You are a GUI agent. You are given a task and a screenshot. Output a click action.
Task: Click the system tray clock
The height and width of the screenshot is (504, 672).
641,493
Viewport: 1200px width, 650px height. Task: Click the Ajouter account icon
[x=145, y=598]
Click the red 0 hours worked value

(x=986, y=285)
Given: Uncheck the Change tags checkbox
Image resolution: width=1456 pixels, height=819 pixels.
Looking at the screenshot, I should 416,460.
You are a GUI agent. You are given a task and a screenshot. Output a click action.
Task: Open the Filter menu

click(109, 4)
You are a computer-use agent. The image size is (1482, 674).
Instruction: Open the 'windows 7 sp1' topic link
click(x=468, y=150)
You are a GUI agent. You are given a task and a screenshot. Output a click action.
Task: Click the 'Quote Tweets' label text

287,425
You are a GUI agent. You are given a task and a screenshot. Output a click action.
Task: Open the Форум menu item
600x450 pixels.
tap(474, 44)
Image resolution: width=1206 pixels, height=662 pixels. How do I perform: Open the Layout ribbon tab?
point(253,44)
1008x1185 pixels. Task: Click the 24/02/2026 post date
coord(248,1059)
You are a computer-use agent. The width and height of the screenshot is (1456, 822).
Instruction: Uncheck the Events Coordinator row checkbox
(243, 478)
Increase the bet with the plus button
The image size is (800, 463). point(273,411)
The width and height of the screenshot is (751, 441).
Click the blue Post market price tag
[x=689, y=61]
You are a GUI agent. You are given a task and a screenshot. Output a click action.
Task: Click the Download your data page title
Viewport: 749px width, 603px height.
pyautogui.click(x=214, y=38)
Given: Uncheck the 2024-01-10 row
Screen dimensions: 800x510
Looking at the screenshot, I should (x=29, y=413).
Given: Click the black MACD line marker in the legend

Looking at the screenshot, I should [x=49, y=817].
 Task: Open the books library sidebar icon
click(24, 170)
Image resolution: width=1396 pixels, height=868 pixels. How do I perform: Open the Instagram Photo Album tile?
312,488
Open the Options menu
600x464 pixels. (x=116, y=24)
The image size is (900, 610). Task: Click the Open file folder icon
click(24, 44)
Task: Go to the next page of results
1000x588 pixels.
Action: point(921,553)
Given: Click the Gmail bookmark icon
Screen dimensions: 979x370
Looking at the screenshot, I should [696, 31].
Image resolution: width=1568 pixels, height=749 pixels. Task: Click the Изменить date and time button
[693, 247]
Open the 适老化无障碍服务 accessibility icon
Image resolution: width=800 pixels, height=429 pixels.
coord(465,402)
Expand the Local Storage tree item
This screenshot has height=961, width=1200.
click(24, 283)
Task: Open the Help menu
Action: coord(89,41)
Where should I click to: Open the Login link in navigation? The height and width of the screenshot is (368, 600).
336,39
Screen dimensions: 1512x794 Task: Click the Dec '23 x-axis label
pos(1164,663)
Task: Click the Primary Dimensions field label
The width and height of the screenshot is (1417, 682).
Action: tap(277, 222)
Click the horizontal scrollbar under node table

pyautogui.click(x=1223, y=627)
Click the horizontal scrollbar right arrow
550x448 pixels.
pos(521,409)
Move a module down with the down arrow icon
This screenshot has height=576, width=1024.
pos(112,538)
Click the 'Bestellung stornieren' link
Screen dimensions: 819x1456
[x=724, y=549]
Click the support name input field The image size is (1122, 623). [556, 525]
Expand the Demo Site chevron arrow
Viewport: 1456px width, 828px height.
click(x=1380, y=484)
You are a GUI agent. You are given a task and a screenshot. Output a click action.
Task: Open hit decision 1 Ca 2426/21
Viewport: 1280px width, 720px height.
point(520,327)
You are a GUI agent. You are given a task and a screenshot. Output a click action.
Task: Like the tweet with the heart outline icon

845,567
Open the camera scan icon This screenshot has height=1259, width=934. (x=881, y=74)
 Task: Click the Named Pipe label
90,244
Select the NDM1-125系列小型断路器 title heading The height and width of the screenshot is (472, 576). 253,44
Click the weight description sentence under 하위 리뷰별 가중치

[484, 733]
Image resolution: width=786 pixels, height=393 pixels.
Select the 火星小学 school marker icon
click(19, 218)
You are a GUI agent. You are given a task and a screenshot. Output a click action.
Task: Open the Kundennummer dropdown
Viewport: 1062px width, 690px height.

^^^^

_TASK:_
With the line holding "Image resolution: width=1456" as the first and the line holding "You are a computer-use agent. The image" as the last, please transcribe exactly the lines of the material above in that range and nothing else.

_WRITTEN ANSWER:_
Image resolution: width=1456 pixels, height=819 pixels.
Looking at the screenshot, I should 416,460.
You are a GUI agent. You are given a task and a screenshot. Output a click action.
Task: Open the Filter menu

click(109, 4)
You are a computer-use agent. The image size is (1482, 674).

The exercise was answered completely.